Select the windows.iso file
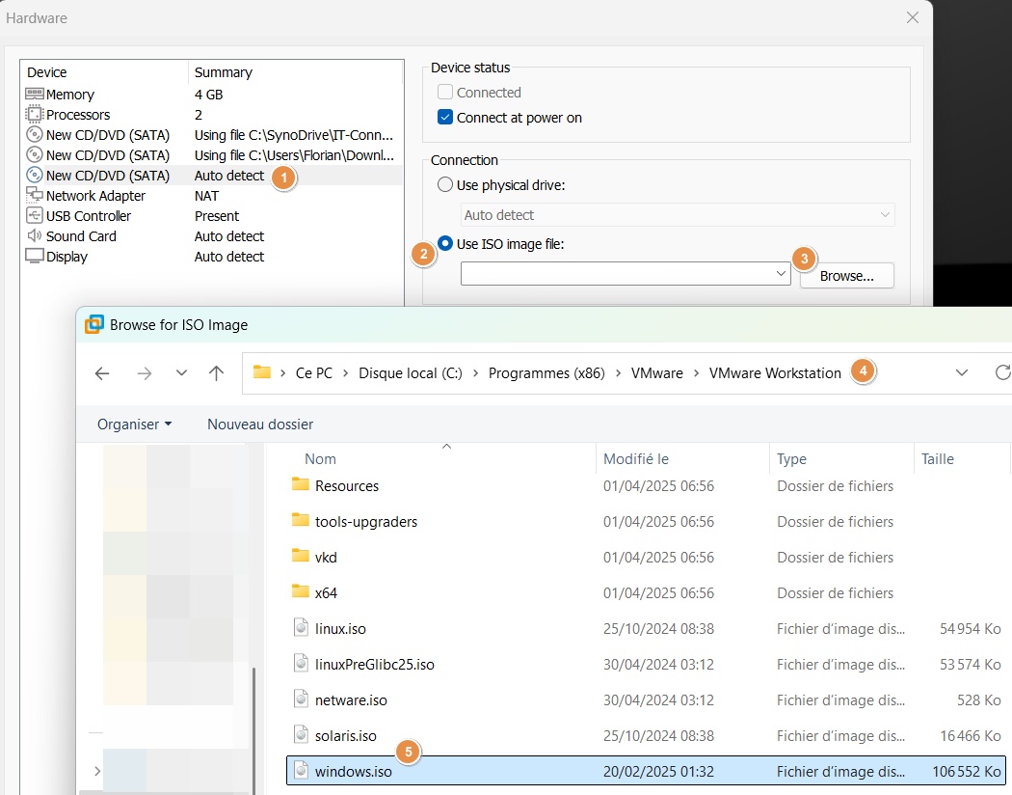1012x795 pixels. 354,771
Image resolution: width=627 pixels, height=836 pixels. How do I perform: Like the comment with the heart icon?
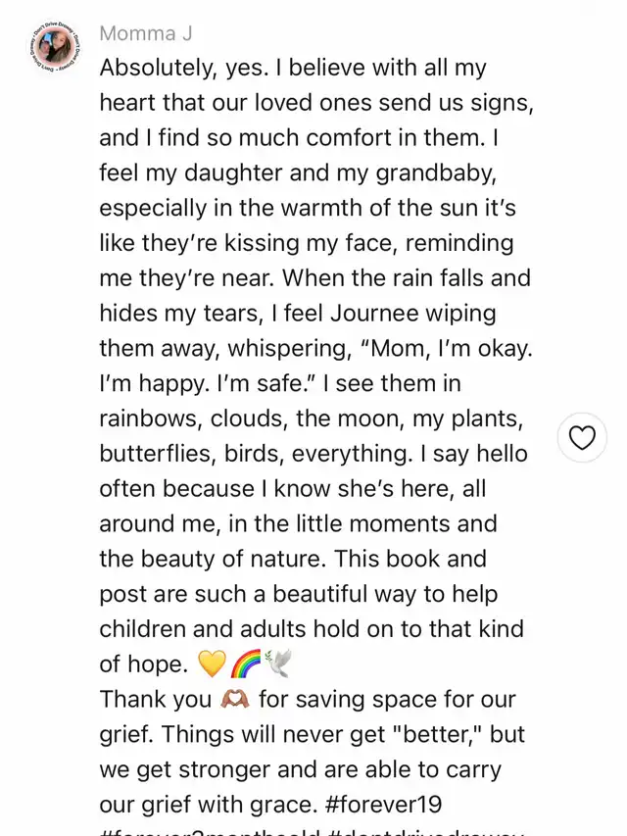tap(582, 438)
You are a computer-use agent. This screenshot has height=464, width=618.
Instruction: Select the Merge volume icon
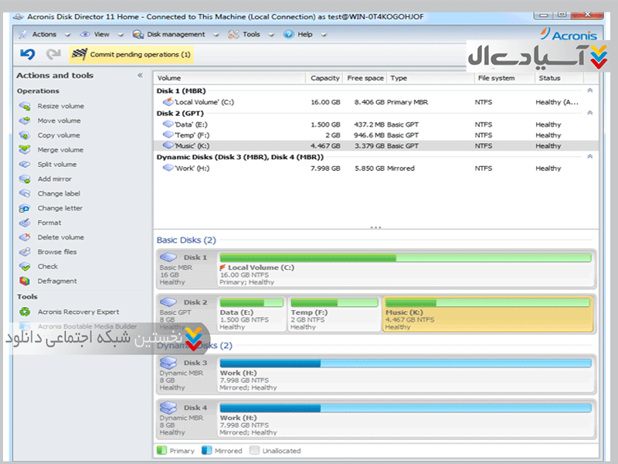(24, 150)
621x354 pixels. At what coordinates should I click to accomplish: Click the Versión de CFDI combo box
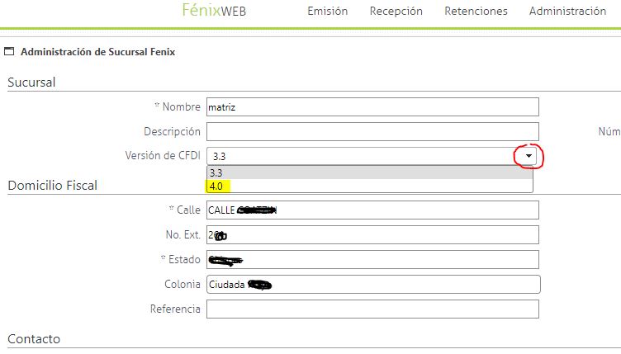click(x=372, y=156)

◇ ◇ ◇

# Set task
Format the entries above as a two-column CSV with the columns "entry_text" and "answer", one row per entry, putting each field in double quotes and turning any line breaks into spaces. Leave the pictures out.

# Finished answer
entry_text,answer
"Select the windows.iso file","1012x795 pixels. 354,771"
"Image resolution: width=627 pixels, height=836 pixels. How do I perform: Like the comment with the heart icon?","tap(582, 438)"
"You are a computer-use agent. This screenshot has height=464, width=618. Instruction: Select the Merge volume icon","(24, 150)"
"621x354 pixels. At what coordinates should I click to accomplish: Click the Versión de CFDI combo box","click(x=372, y=156)"